_What to do_
Transcribe the records in full, keeping every word exactly as given.
----
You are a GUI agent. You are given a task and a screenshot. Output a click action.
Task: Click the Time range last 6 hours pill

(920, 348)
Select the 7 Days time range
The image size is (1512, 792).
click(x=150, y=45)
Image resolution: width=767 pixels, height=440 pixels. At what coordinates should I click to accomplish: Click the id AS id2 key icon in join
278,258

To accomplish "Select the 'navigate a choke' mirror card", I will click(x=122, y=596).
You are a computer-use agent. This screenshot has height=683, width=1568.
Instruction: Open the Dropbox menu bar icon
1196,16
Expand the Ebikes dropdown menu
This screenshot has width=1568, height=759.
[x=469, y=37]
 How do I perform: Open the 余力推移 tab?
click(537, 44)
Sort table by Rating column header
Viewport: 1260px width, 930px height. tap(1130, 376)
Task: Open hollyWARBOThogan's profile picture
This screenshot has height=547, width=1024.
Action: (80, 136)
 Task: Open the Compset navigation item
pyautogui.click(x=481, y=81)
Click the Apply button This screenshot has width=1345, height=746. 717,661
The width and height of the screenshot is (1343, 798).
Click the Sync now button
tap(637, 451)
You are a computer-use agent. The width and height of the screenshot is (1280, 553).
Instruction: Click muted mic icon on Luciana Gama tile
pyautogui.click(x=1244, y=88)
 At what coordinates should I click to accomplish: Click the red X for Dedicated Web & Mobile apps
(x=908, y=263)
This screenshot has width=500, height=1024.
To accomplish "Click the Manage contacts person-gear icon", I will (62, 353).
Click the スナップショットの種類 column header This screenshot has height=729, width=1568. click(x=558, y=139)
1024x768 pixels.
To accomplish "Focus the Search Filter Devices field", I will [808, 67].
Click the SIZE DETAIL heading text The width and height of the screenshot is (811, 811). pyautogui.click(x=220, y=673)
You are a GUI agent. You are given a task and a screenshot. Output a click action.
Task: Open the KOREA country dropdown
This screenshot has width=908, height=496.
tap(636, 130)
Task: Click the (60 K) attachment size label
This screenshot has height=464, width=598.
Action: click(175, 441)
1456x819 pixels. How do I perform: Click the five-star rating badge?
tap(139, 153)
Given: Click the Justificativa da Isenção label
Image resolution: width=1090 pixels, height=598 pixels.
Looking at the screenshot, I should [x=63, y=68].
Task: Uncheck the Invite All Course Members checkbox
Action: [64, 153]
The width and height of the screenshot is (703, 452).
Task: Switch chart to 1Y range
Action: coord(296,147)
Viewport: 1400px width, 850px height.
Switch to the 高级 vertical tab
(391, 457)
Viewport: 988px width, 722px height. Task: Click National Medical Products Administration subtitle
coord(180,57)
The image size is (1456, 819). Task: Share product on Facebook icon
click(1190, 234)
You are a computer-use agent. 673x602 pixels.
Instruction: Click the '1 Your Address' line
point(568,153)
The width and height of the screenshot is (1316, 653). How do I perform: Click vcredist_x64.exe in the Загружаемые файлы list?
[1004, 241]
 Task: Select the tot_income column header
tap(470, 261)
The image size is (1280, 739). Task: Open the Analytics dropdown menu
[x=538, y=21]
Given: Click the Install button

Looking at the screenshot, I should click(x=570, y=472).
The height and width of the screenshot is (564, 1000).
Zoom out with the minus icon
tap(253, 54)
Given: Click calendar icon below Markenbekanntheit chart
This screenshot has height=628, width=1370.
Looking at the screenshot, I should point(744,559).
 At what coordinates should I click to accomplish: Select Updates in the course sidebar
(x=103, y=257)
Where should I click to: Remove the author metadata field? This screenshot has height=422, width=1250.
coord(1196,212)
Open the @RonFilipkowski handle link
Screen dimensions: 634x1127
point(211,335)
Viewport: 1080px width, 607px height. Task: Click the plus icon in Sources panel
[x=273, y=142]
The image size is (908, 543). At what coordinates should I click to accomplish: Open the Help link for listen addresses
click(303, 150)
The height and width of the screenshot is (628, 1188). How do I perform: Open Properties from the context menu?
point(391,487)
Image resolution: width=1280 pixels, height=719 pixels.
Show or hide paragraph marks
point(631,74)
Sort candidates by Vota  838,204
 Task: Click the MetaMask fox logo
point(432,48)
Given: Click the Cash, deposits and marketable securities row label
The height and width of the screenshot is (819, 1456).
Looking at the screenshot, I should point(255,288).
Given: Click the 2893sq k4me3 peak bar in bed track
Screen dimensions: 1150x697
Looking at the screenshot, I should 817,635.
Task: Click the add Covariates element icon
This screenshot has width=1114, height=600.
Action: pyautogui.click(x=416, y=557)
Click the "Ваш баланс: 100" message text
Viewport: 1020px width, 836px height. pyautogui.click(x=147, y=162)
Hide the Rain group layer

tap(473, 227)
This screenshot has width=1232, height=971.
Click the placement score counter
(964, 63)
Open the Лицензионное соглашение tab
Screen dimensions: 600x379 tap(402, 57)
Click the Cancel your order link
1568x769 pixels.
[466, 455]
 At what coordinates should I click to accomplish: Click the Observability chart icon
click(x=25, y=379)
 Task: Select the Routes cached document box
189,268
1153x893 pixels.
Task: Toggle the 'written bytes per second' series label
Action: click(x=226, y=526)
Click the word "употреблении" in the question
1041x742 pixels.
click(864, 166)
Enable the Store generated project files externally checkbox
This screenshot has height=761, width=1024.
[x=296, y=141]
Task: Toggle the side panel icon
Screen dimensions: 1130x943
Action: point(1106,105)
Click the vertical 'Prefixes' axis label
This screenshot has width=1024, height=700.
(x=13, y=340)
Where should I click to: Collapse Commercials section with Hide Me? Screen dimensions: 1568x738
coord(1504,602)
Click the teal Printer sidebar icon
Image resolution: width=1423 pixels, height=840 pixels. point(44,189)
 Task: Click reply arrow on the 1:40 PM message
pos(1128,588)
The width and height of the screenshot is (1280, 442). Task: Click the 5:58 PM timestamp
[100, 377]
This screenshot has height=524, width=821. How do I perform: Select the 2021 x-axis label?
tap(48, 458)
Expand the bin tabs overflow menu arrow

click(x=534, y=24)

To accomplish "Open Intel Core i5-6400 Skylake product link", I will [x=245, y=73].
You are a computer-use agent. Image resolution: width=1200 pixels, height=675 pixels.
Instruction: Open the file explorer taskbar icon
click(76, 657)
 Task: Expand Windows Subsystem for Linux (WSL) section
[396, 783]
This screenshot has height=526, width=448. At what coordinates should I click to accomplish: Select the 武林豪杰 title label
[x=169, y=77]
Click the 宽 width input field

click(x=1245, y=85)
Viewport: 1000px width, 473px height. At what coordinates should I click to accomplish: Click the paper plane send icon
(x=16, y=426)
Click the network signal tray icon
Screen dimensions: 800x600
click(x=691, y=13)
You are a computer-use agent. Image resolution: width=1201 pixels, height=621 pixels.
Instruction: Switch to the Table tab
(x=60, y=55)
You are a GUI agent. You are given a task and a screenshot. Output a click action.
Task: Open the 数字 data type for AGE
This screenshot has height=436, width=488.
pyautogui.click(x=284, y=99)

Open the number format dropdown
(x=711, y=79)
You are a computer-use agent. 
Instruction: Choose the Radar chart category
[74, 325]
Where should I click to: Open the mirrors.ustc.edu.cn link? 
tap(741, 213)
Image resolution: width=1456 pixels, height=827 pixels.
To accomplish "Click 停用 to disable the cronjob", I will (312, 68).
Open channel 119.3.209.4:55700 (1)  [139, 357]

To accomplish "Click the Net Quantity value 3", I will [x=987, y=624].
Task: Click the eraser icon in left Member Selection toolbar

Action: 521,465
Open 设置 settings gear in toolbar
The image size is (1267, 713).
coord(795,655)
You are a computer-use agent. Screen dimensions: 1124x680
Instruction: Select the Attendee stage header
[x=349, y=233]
----
_Solution to the problem_
You are a GUI agent. You are given a task and a screenshot. Output a click action.
Task: Click the Time range last 6 hours pill

(920, 348)
Select the 7 Days time range
The image size is (1512, 792).
click(x=150, y=45)
Image resolution: width=767 pixels, height=440 pixels. At what coordinates should I click to accomplish: Click the id AS id2 key icon in join
278,258

To accomplish "Select the 'navigate a choke' mirror card", I will click(x=122, y=596).
You are a computer-use agent. This screenshot has height=683, width=1568.
Instruction: Open the Dropbox menu bar icon
1196,16
Expand the Ebikes dropdown menu
This screenshot has width=1568, height=759.
[x=469, y=37]
 How do I perform: Open the 余力推移 tab?
click(537, 44)
Sort table by Rating column header
Viewport: 1260px width, 930px height. tap(1130, 376)
Task: Open hollyWARBOThogan's profile picture
This screenshot has height=547, width=1024.
Action: (80, 136)
 Task: Open the Compset navigation item
pyautogui.click(x=481, y=81)
Click the Apply button This screenshot has width=1345, height=746. 717,661
The width and height of the screenshot is (1343, 798).
Click the Sync now button
tap(637, 451)
You are a computer-use agent. The width and height of the screenshot is (1280, 553).
Instruction: Click muted mic icon on Luciana Gama tile
pyautogui.click(x=1244, y=88)
 At what coordinates should I click to accomplish: Click the red X for Dedicated Web & Mobile apps
(x=908, y=263)
This screenshot has width=500, height=1024.
To accomplish "Click the Manage contacts person-gear icon", I will (62, 353).
Click the スナップショットの種類 column header This screenshot has height=729, width=1568. click(x=558, y=139)
1024x768 pixels.
To accomplish "Focus the Search Filter Devices field", I will [808, 67].
Click the SIZE DETAIL heading text The width and height of the screenshot is (811, 811). pyautogui.click(x=220, y=673)
You are a GUI agent. You are given a task and a screenshot. Output a click action.
Task: Open the KOREA country dropdown
This screenshot has width=908, height=496.
tap(636, 130)
Task: Click the (60 K) attachment size label
This screenshot has height=464, width=598.
Action: click(175, 441)
1456x819 pixels. How do I perform: Click the five-star rating badge?
tap(139, 153)
Given: Click the Justificativa da Isenção label
Image resolution: width=1090 pixels, height=598 pixels.
Looking at the screenshot, I should [x=63, y=68].
Task: Uncheck the Invite All Course Members checkbox
Action: [64, 153]
The width and height of the screenshot is (703, 452).
Task: Switch chart to 1Y range
Action: coord(296,147)
Viewport: 1400px width, 850px height.
Switch to the 高级 vertical tab
(391, 457)
Viewport: 988px width, 722px height. Task: Click National Medical Products Administration subtitle
coord(180,57)
The image size is (1456, 819). Task: Share product on Facebook icon
click(1190, 234)
You are a computer-use agent. 673x602 pixels.
Instruction: Click the '1 Your Address' line
point(568,153)
The width and height of the screenshot is (1316, 653). How do I perform: Click vcredist_x64.exe in the Загружаемые файлы list?
[1004, 241]
 Task: Select the tot_income column header
tap(470, 261)
The image size is (1280, 739). Task: Open the Analytics dropdown menu
[x=538, y=21]
Given: Click the Install button

Looking at the screenshot, I should click(x=570, y=472).
The height and width of the screenshot is (564, 1000).
Zoom out with the minus icon
tap(253, 54)
Given: Click calendar icon below Markenbekanntheit chart
This screenshot has height=628, width=1370.
Looking at the screenshot, I should point(744,559).
 At what coordinates should I click to accomplish: Select Updates in the course sidebar
(x=103, y=257)
Where should I click to: Remove the author metadata field? This screenshot has height=422, width=1250.
coord(1196,212)
Open the @RonFilipkowski handle link
Screen dimensions: 634x1127
point(211,335)
Viewport: 1080px width, 607px height. Task: Click the plus icon in Sources panel
[x=273, y=142]
The image size is (908, 543). At what coordinates should I click to accomplish: Open the Help link for listen addresses
click(303, 150)
The height and width of the screenshot is (628, 1188). How do I perform: Open Properties from the context menu?
point(391,487)
Image resolution: width=1280 pixels, height=719 pixels.
Show or hide paragraph marks
point(631,74)
Sort candidates by Vota  838,204
 Task: Click the MetaMask fox logo
point(432,48)
Given: Click the Cash, deposits and marketable securities row label
The height and width of the screenshot is (819, 1456).
Looking at the screenshot, I should point(255,288).
Given: Click the 2893sq k4me3 peak bar in bed track
Screen dimensions: 1150x697
Looking at the screenshot, I should 817,635.
Task: Click the add Covariates element icon
This screenshot has width=1114, height=600.
Action: pyautogui.click(x=416, y=557)
Click the "Ваш баланс: 100" message text
Viewport: 1020px width, 836px height. pyautogui.click(x=147, y=162)
Hide the Rain group layer

tap(473, 227)
This screenshot has width=1232, height=971.
Click the placement score counter
(964, 63)
Open the Лицензионное соглашение tab
Screen dimensions: 600x379 tap(402, 57)
Click the Cancel your order link
1568x769 pixels.
[466, 455]
 At what coordinates should I click to accomplish: Click the Observability chart icon
click(x=25, y=379)
 Task: Select the Routes cached document box
189,268
1153x893 pixels.
Task: Toggle the 'written bytes per second' series label
Action: click(x=226, y=526)
Click the word "употреблении" in the question
1041x742 pixels.
click(864, 166)
Enable the Store generated project files externally checkbox
This screenshot has height=761, width=1024.
[x=296, y=141]
Task: Toggle the side panel icon
Screen dimensions: 1130x943
Action: point(1106,105)
Click the vertical 'Prefixes' axis label
This screenshot has width=1024, height=700.
(x=13, y=340)
Where should I click to: Collapse Commercials section with Hide Me? Screen dimensions: 1568x738
coord(1504,602)
Click the teal Printer sidebar icon
Image resolution: width=1423 pixels, height=840 pixels. point(44,189)
 Task: Click reply arrow on the 1:40 PM message
pos(1128,588)
The width and height of the screenshot is (1280, 442). Task: Click the 5:58 PM timestamp
[100, 377]
This screenshot has height=524, width=821. How do I perform: Select the 2021 x-axis label?
tap(48, 458)
Expand the bin tabs overflow menu arrow

click(x=534, y=24)

To accomplish "Open Intel Core i5-6400 Skylake product link", I will [x=245, y=73].
You are a computer-use agent. Image resolution: width=1200 pixels, height=675 pixels.
Instruction: Open the file explorer taskbar icon
click(76, 657)
 Task: Expand Windows Subsystem for Linux (WSL) section
[396, 783]
This screenshot has height=526, width=448. At what coordinates should I click to accomplish: Select the 武林豪杰 title label
[x=169, y=77]
Click the 宽 width input field

click(x=1245, y=85)
Viewport: 1000px width, 473px height. At what coordinates should I click to accomplish: Click the paper plane send icon
(x=16, y=426)
Click the network signal tray icon
Screen dimensions: 800x600
click(x=691, y=13)
You are a computer-use agent. Image resolution: width=1201 pixels, height=621 pixels.
Instruction: Switch to the Table tab
(x=60, y=55)
You are a GUI agent. You are given a task and a screenshot. Output a click action.
Task: Open the 数字 data type for AGE
This screenshot has height=436, width=488.
pyautogui.click(x=284, y=99)

Open the number format dropdown
(x=711, y=79)
You are a computer-use agent. 
Instruction: Choose the Radar chart category
[74, 325]
Where should I click to: Open the mirrors.ustc.edu.cn link? 
tap(741, 213)
Image resolution: width=1456 pixels, height=827 pixels.
To accomplish "Click 停用 to disable the cronjob", I will (312, 68).
Open channel 119.3.209.4:55700 (1)  [139, 357]

To accomplish "Click the Net Quantity value 3", I will [x=987, y=624].
Task: Click the eraser icon in left Member Selection toolbar

Action: 521,465
Open 设置 settings gear in toolbar
The image size is (1267, 713).
coord(795,655)
You are a computer-use agent. Screen dimensions: 1124x680
Instruction: Select the Attendee stage header
[x=349, y=233]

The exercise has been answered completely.